WHAT THE EXERCISE ASKS —
Copy everything from the row containing "Given: Like Beatrice's" down to the row containing "Click the Reply", both included, without changing a character.

(Element and text position rows)
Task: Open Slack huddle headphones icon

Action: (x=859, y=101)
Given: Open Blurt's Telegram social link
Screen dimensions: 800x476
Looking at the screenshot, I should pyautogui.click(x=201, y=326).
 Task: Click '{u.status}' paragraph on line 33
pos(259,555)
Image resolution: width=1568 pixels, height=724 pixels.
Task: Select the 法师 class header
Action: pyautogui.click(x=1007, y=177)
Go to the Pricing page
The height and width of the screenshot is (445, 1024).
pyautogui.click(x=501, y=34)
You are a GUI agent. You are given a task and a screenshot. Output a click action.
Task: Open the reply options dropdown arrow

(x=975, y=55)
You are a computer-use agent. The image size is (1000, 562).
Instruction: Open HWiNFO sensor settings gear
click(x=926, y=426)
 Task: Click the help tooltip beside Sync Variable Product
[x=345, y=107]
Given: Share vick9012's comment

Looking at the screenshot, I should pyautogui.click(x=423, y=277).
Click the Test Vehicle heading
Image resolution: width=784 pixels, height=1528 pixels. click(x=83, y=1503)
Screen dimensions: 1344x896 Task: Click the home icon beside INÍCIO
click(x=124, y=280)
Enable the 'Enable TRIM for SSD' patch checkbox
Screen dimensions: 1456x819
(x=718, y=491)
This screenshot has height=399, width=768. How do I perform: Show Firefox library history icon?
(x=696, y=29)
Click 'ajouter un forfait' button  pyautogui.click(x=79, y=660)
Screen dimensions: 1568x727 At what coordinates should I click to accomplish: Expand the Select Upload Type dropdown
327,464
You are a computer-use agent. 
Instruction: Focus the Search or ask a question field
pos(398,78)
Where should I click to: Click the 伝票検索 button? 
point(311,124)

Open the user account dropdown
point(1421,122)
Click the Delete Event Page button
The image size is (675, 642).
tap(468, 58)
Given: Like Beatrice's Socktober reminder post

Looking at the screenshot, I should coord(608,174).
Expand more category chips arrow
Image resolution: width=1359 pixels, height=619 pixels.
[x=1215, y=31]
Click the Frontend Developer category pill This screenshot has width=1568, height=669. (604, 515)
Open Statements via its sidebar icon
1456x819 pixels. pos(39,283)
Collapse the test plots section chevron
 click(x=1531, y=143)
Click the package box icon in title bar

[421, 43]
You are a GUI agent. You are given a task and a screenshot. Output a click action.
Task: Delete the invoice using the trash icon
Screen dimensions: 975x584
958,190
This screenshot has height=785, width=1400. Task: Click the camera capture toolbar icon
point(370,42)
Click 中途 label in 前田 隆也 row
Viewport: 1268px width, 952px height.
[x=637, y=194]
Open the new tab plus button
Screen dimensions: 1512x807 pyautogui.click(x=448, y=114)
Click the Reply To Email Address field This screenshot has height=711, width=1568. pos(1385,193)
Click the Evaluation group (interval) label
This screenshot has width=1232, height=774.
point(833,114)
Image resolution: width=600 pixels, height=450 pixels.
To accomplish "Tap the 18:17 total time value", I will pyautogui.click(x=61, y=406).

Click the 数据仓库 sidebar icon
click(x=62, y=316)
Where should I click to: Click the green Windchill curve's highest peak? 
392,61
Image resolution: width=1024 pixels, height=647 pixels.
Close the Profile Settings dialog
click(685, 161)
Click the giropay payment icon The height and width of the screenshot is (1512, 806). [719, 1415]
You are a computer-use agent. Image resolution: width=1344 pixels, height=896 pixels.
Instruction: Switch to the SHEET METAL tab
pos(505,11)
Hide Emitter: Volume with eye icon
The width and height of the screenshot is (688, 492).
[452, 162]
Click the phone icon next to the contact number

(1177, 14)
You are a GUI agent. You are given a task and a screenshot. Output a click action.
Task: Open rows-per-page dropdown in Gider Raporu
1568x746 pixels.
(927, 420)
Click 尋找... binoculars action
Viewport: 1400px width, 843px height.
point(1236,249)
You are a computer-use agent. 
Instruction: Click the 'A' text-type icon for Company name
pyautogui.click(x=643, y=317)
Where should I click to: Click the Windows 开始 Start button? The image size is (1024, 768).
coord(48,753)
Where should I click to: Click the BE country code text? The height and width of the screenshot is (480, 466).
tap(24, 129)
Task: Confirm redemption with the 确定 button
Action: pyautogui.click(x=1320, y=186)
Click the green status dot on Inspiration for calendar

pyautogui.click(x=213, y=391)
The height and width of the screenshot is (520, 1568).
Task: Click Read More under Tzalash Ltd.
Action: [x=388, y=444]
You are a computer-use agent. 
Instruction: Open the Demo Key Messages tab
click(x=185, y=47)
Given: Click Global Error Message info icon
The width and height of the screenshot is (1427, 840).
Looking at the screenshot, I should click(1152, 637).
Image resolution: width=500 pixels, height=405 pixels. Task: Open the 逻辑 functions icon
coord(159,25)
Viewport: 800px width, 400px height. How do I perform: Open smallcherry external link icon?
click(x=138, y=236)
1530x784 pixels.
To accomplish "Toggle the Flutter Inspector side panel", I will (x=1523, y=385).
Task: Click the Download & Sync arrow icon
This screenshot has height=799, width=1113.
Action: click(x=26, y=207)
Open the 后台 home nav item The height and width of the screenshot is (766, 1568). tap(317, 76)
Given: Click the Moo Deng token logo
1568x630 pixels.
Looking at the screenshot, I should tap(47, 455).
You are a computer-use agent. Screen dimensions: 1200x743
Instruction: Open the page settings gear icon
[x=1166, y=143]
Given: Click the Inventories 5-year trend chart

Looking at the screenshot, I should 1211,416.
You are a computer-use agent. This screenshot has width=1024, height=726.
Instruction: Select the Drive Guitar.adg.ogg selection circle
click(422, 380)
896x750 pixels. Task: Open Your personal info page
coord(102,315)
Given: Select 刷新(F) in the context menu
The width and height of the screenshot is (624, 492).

ANSWER TO THE PROBLEM —
Given: Like Beatrice's Socktober reminder post

Looking at the screenshot, I should coord(608,174).
Expand more category chips arrow
Image resolution: width=1359 pixels, height=619 pixels.
[x=1215, y=31]
Click the Frontend Developer category pill This screenshot has width=1568, height=669. (604, 515)
Open Statements via its sidebar icon
1456x819 pixels. pos(39,283)
Collapse the test plots section chevron
 click(x=1531, y=143)
Click the package box icon in title bar

[421, 43]
You are a GUI agent. You are given a task and a screenshot. Output a click action.
Task: Delete the invoice using the trash icon
Screen dimensions: 975x584
958,190
This screenshot has height=785, width=1400. Task: Click the camera capture toolbar icon
point(370,42)
Click 中途 label in 前田 隆也 row
Viewport: 1268px width, 952px height.
[x=637, y=194]
Open the new tab plus button
Screen dimensions: 1512x807 pyautogui.click(x=448, y=114)
Click the Reply To Email Address field This screenshot has height=711, width=1568. pos(1385,193)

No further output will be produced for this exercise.